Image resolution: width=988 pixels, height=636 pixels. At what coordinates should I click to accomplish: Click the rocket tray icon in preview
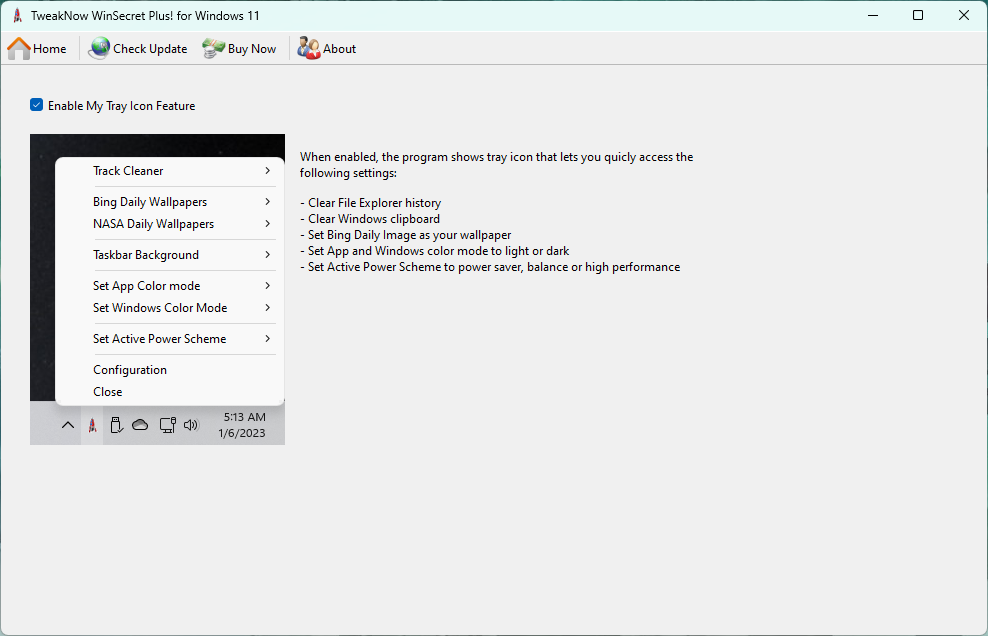(x=92, y=425)
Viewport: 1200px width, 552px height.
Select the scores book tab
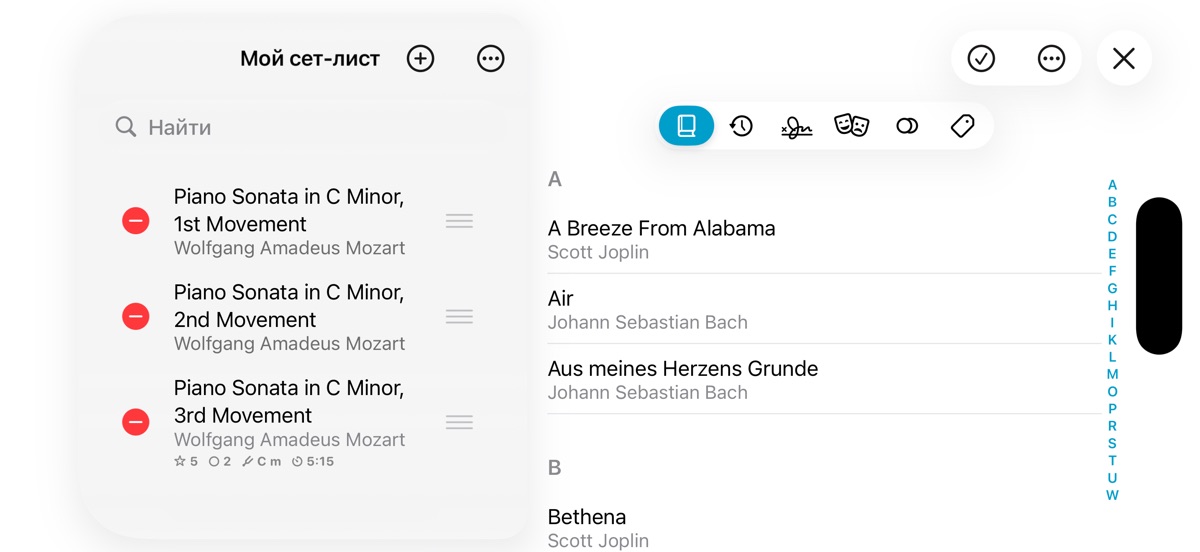tap(686, 126)
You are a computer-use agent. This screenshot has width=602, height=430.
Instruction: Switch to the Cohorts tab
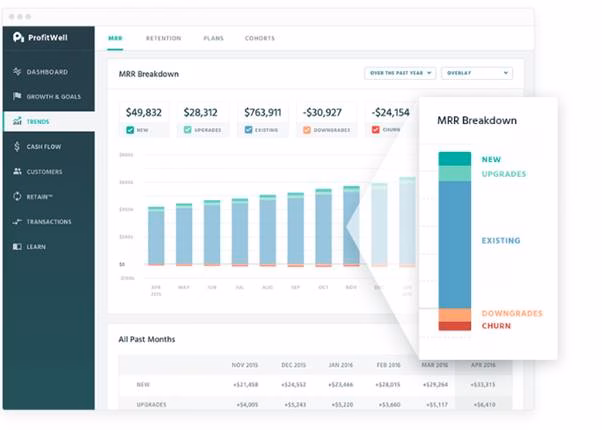coord(260,39)
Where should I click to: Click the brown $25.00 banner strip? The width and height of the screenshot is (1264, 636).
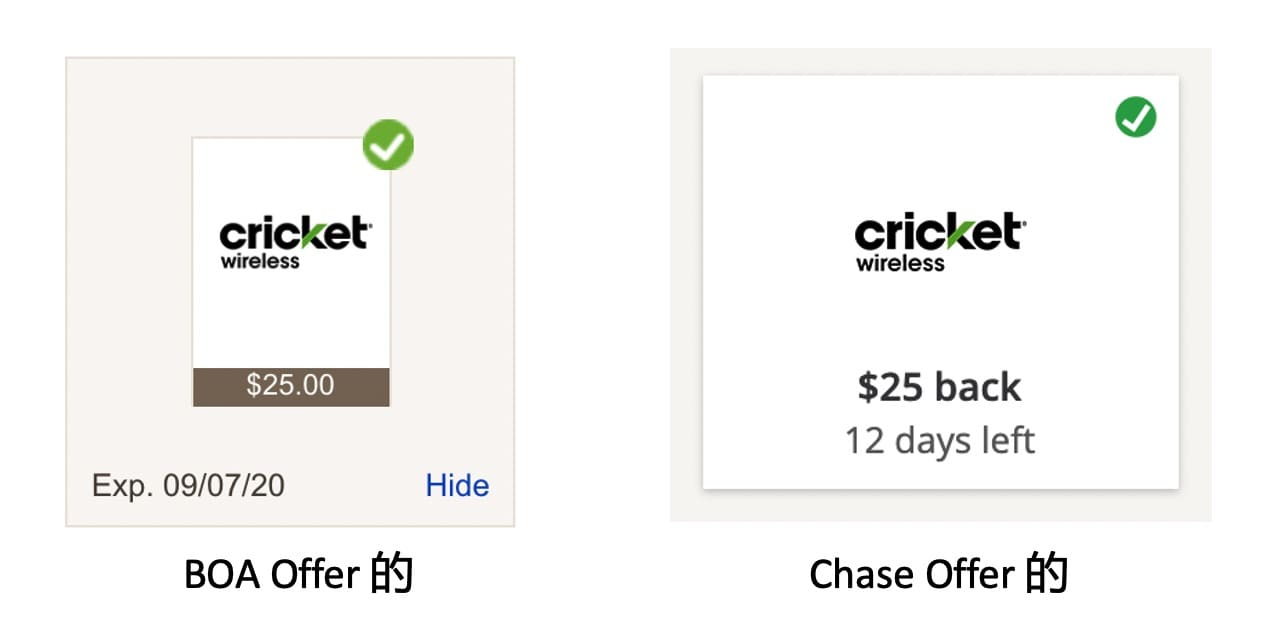click(290, 385)
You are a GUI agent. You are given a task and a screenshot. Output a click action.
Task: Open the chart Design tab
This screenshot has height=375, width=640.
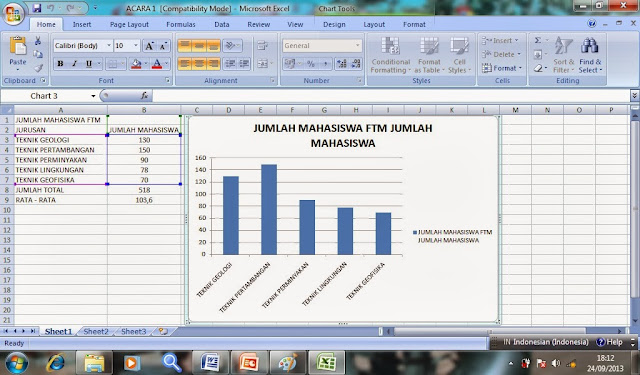(x=334, y=24)
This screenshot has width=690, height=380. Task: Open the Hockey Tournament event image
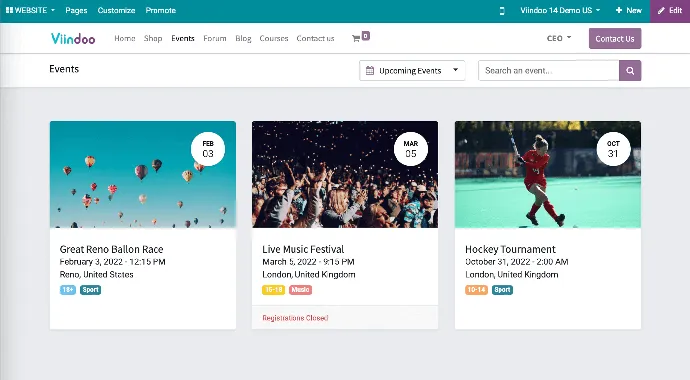pos(548,174)
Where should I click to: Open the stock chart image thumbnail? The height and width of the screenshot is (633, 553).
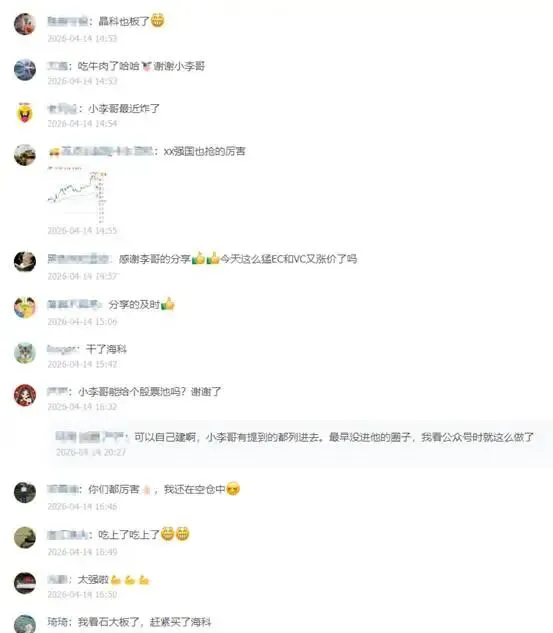78,196
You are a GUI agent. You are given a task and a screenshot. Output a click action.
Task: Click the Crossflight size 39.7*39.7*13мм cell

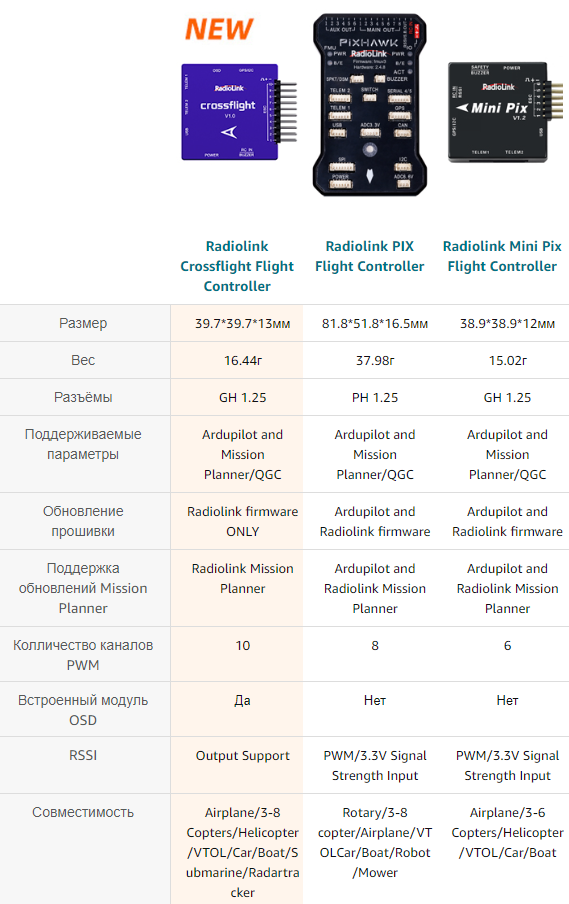[243, 323]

> ASSIGNED TASK:
Return the records word for word, leaving every picture out of the copy.

> RESULT OF THE EXERCISE:
Image resolution: width=988 pixels, height=636 pixels. At what coordinates should I click to accomplish: Click the rocket tray icon in preview
(x=92, y=425)
Viewport: 1200px width, 552px height.
Select the scores book tab
tap(686, 126)
You are a computer-use agent. This screenshot has width=602, height=430.
Instruction: Switch to the Cohorts tab
coord(260,39)
Where should I click to: Click the brown $25.00 banner strip? The width and height of the screenshot is (1264, 636).
click(290, 385)
You are a GUI agent. You are given a task and a screenshot. Output a click action.
Task: Open the chart Design tab
This screenshot has height=375, width=640.
(x=334, y=24)
This screenshot has width=690, height=380. Task: Open the Hockey Tournament event image
pos(548,174)
Where should I click to: Open the stock chart image thumbnail? The height and width of the screenshot is (633, 553).
78,196
You are a GUI agent. You are given a task and a screenshot. Output a click action.
Task: Click the Crossflight size 39.7*39.7*13мм cell

[243, 323]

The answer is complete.